Taxpayer’s appraisal was more probative.  The Indiana Board adopted the values advocated by Taxpayer.  The Tax Court explained:

After reviewing the evidence presented, the Indiana Board found that because the Assessor 1) acknowledged that properties like the subject property frequently trade in the market for a general retail use, 2) indicated that the subject property’s current use was its highest and best use, and 3) failed to demonstrate that the subject property was in fact a special purpose property, [Taxpayer’s] appraisal better reflected the subject property’s market value-in-use.

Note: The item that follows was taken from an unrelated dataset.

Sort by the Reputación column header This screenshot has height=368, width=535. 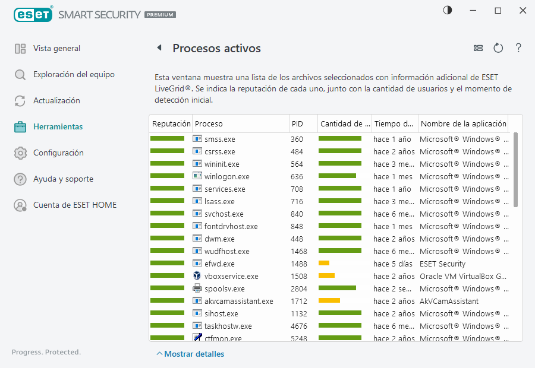[171, 124]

The Assessor’s appraisal, on the other hand, improperly “measured the value of a property that was better than, and not similar to, the subject property.”  Slip op. at 5.

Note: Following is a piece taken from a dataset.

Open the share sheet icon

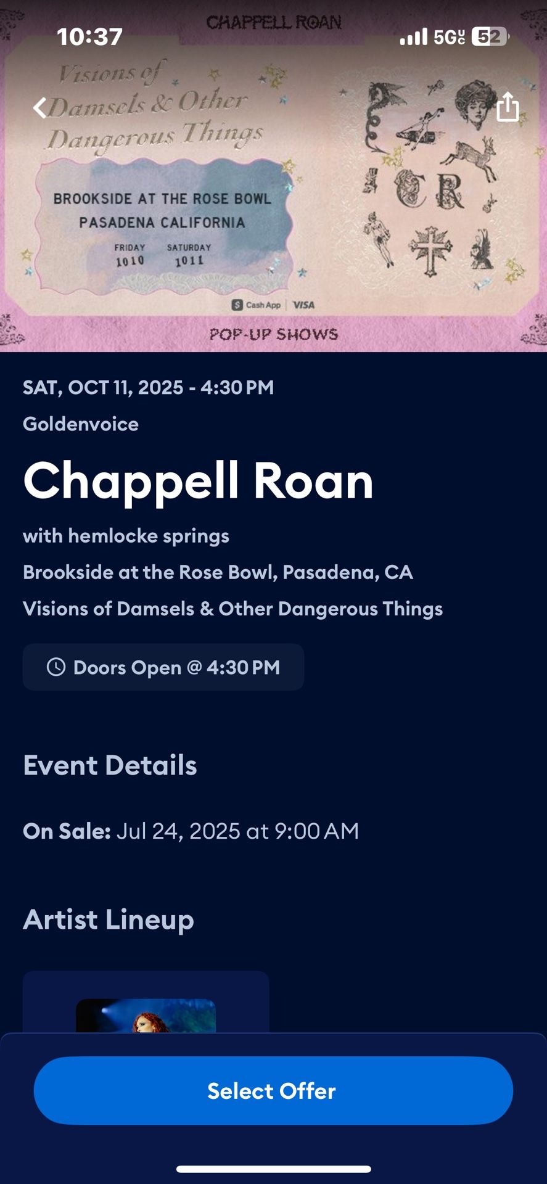(x=508, y=107)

Tax Court relies on longstanding case law to support Taxpayer’s use of comparable sales.  Indiana assessors are required to determine a property’s market value-in-use, defined as the value “of a property for its current use, as reflected by the utility received by the owner or a similar user, from the property.”  Slip op. at 7 (citing 2002 Indiana Manual at 2).  Under that standard, Indiana “taxes the value of real property – and not business value, investment value, or the value of contractual rights.”  Slip op. at 7.  The Court explained, “[M]arket value-in-use, as determined by objectively verifiable market data, is the value of a property for its use, not the value of its use.”  Slip op. at 7 (quoting Stinson v. Trimas Fasteners, Inc., 923 N.E.2d 496, 501 (Ind. Tax Ct. 2010), emphasis in original).  The Court further observed that “when a property’s current use is consistent with its highest and best use and there are regular exchanges within its market so that ask and offer prices converge, a property’s market value-in-use will equal its market value because the sales price fully captures the property’s utility.”  Slip op. at 7 (quoting Millennium Real Estate Inv., LLC v. Assessor, Benton Cnty., 979 N.E.2d 192, 196 (Ind. Tax Ct. 2012).)   The Court noted that it “has repeatedly interpreted the meaning of ‘current use’ broadly, rejecting the contention that with respect to commercial and industrial properties, properties that have been sold to ‘secondary users’ cannot be considered comparable.”  Slip op. at 8 (citing multiple decisions).  And the Court “has also disavowed the contention that vacant properties cannot be comparable to occupied properties.”  Slip op. at 9 (citing Trimas Fasteners, Inc., 923 N.E.2d at 501).

The Tax Court’s decisions were not “wrongly decided.”  The Assessor on appeal offered one argument, i.e. that the Tax Court should abandon its “wrongly decided” prior decisions.  Slip op. at 9-10.  But the Court found “no infirmities in its decisions” and therefore declined the Assessor’s invitation to overturn those decisions.  Slip op. at 10.